Et la «situation de Thalès», quelle est-elle, vous demandez-vous?

Tout simplement, si un triangle se vante d’être dans cette situation, il verra ses mesures devenir:

AE AF EF

---- = ---- = ----

AB AC BC

À l’inverse, on peut dire que, pour un triangle ABC avec deux points E et F et tout ça, dont

AE AF

----- = ------

AB AC

alors, les droites BC et EF sont parallèles.
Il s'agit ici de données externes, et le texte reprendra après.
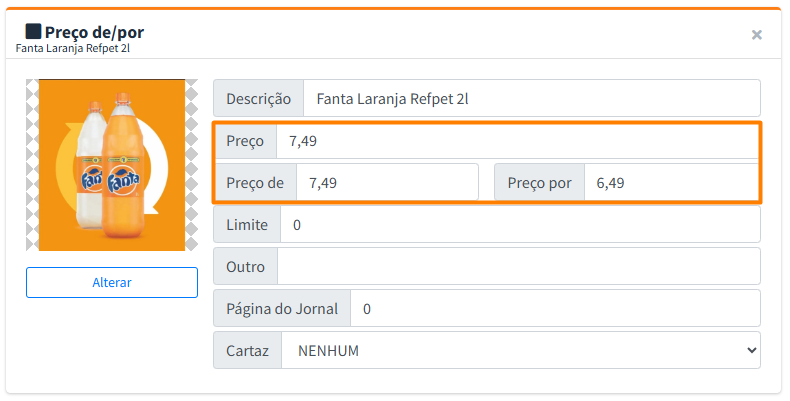
Task: Click the dark square icon beside the title
Action: 33,31
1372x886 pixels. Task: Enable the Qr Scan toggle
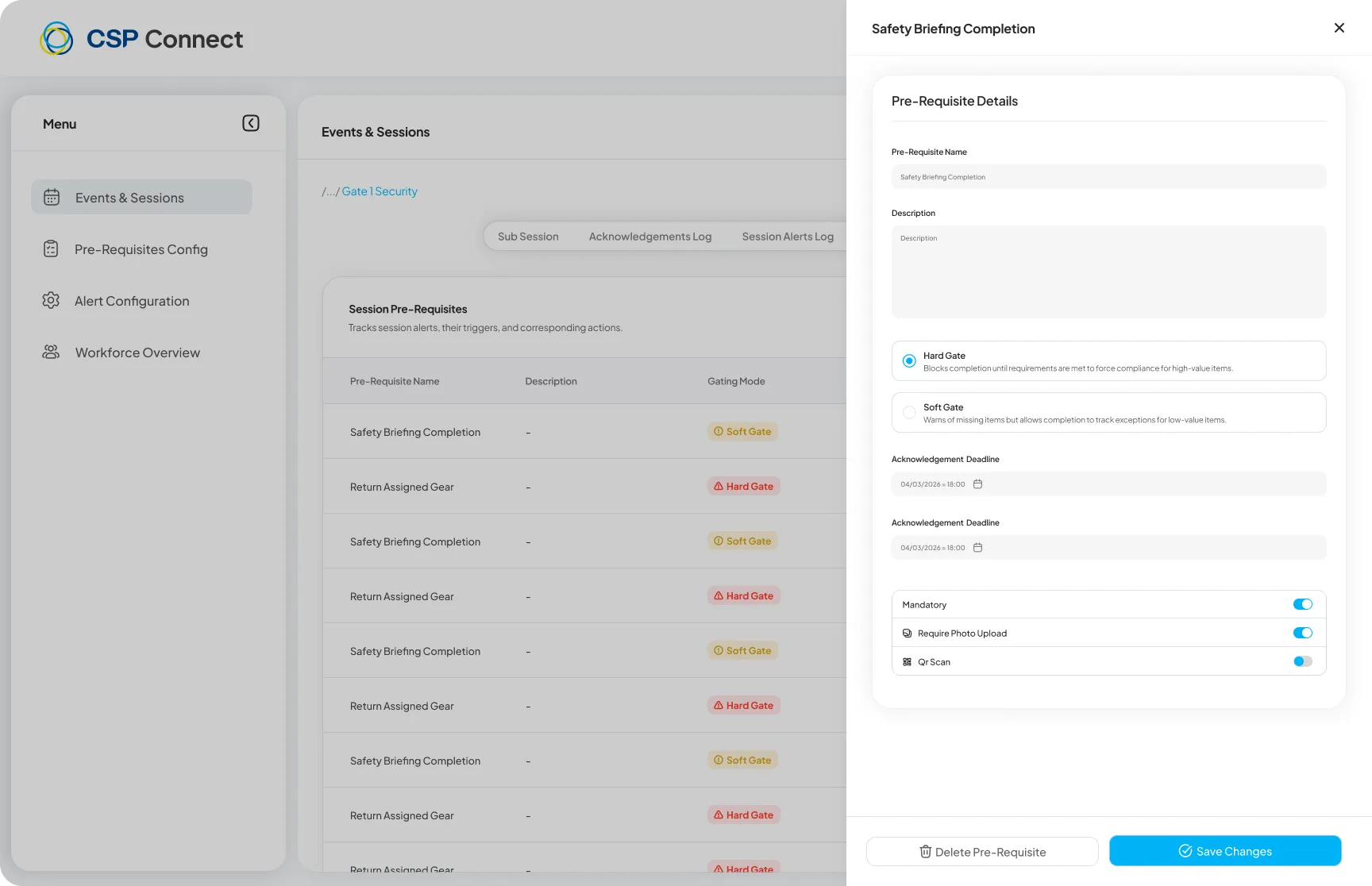1302,661
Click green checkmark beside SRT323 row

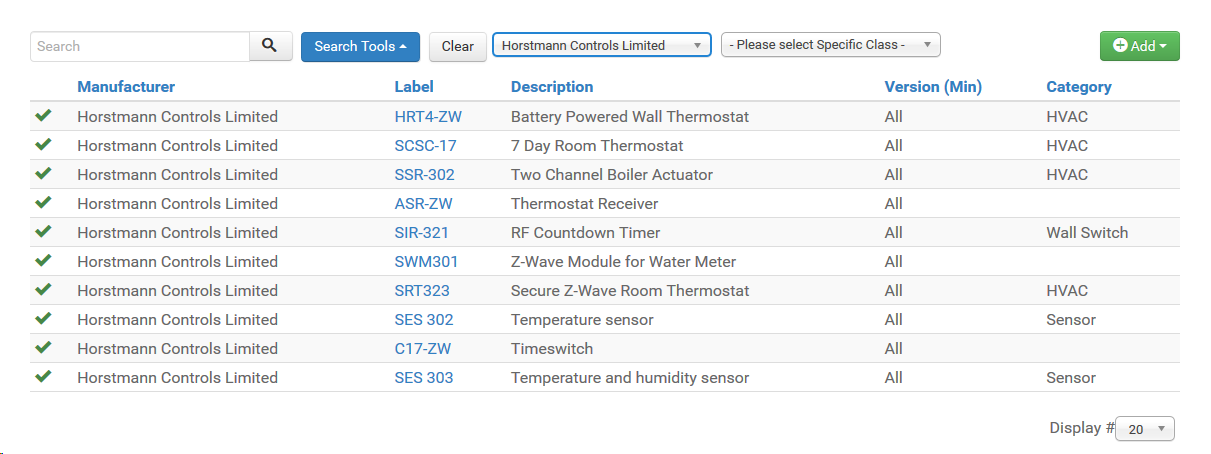tap(43, 290)
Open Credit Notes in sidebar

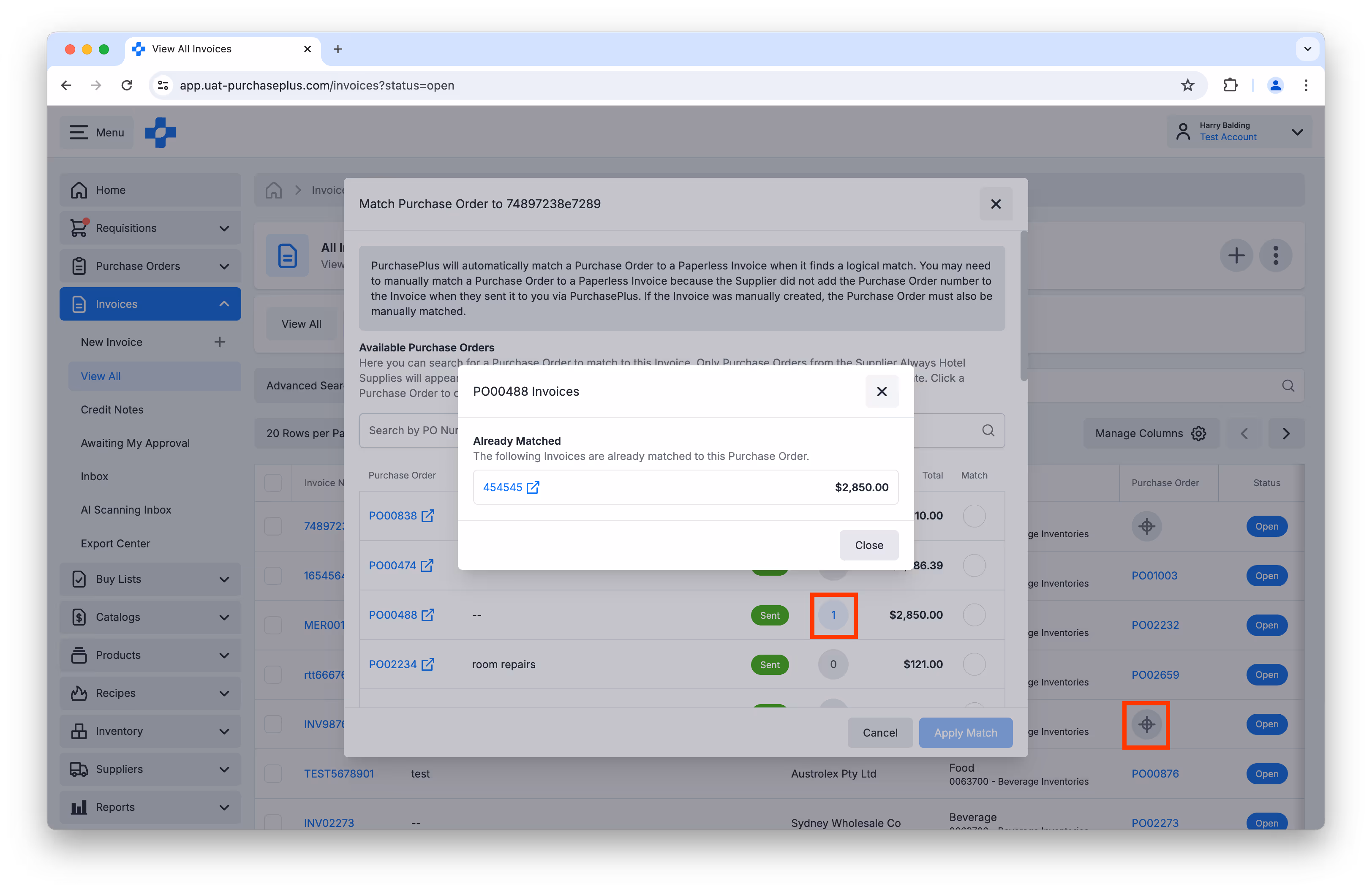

L’idée maîtresse qui nous vient à l’esprit dans ce genre de cas, c’est bien entendu de savoir à quoi ce machin peut bien fichtrement servir. Et les proportions, vous avez pensé aux proportions? Les petites voitures de collection doivent sans doute autant à Thalès qu’aux cheminées sur lesquelles elles s’exhibent, c’est indéniable. D’ailleurs, notre héros ajouta la cerise au gâteau en décrétant qu’en cas d’agrandissement, si les longueurs étaient multipliées par k, les aires l’étaient par k² et les volumes par k³. Rassurez-vous, moi aussi, ça m’épate.

C’est également Thalès qui fit remarquer à ses contemporains abrutis d’inculture que le cercle coupé pile-poil en son milieu par une droite, présente dès lors deux demi-cercles égaux. Lui encore qui affirma sans trembler que deux droites qui se croisent créent du même coup quatre angles égaux deux à deux. Lui itou, qui assura ses semblables qu’un triangle isocèle a deux côtés égaux. Lui, derechef, qui inventa le Gnomon, sorte de cadran solaire bien pratique. Lui enfin qui trouva qu’à chaque triangle, on peut faire correspondre un cercle, à condition, bien entendu, qu’on le veuille vraiment. Il appela ce cercle, le cercle circonscrit et en proposa une construction générale.

C’est aussi Thalès qui inventa la phrase-clé de la psychologie moderne: « Connais-toi toi-même! ». À l’inverse, on imagine mal qu’un philosophe contemporain puisse pondre une démonstration en déclinant Fermat ni qu’un matheux premier de classe arrive à s’extasier devant une fleur, pour d’autres raisons que la probabilité qu’elle ait pu être mauve. Thalès, lui, ne poursuivait qu’un but: comprendre et expliquer la nature, point. Un dessein partagé par la philosophie et par les mathématiques au sens large; le seul point de ralliement des deux disciplines. Thalès était un petit malin dont on se demande encore maintenant, comment c’est Dieu possible qu’il ait pu révolutionner le monde à ce point. Il est l’un des premiers savants, doublé d’un génial mathématicien, triplé d’un pionnier-géomètre et même quadruplé d’un astronome passionné.

CQFD...

Thalès de Milet termina sa vie au fond d’un puits vers 547 avant Jésus-Christ, ce qui ne nous rajeunit pas. Plus encore que quelques lois mathématiques sur les triangles et les droites, il légua à l’humanité, une mentalité inédite: celle d’un assoiffé de connaissances précis et honnête dont la vie entière est vouée à la recherche de la vérité. Il est l’un des sept sages de l’Antiquité et c’est pas peu dire.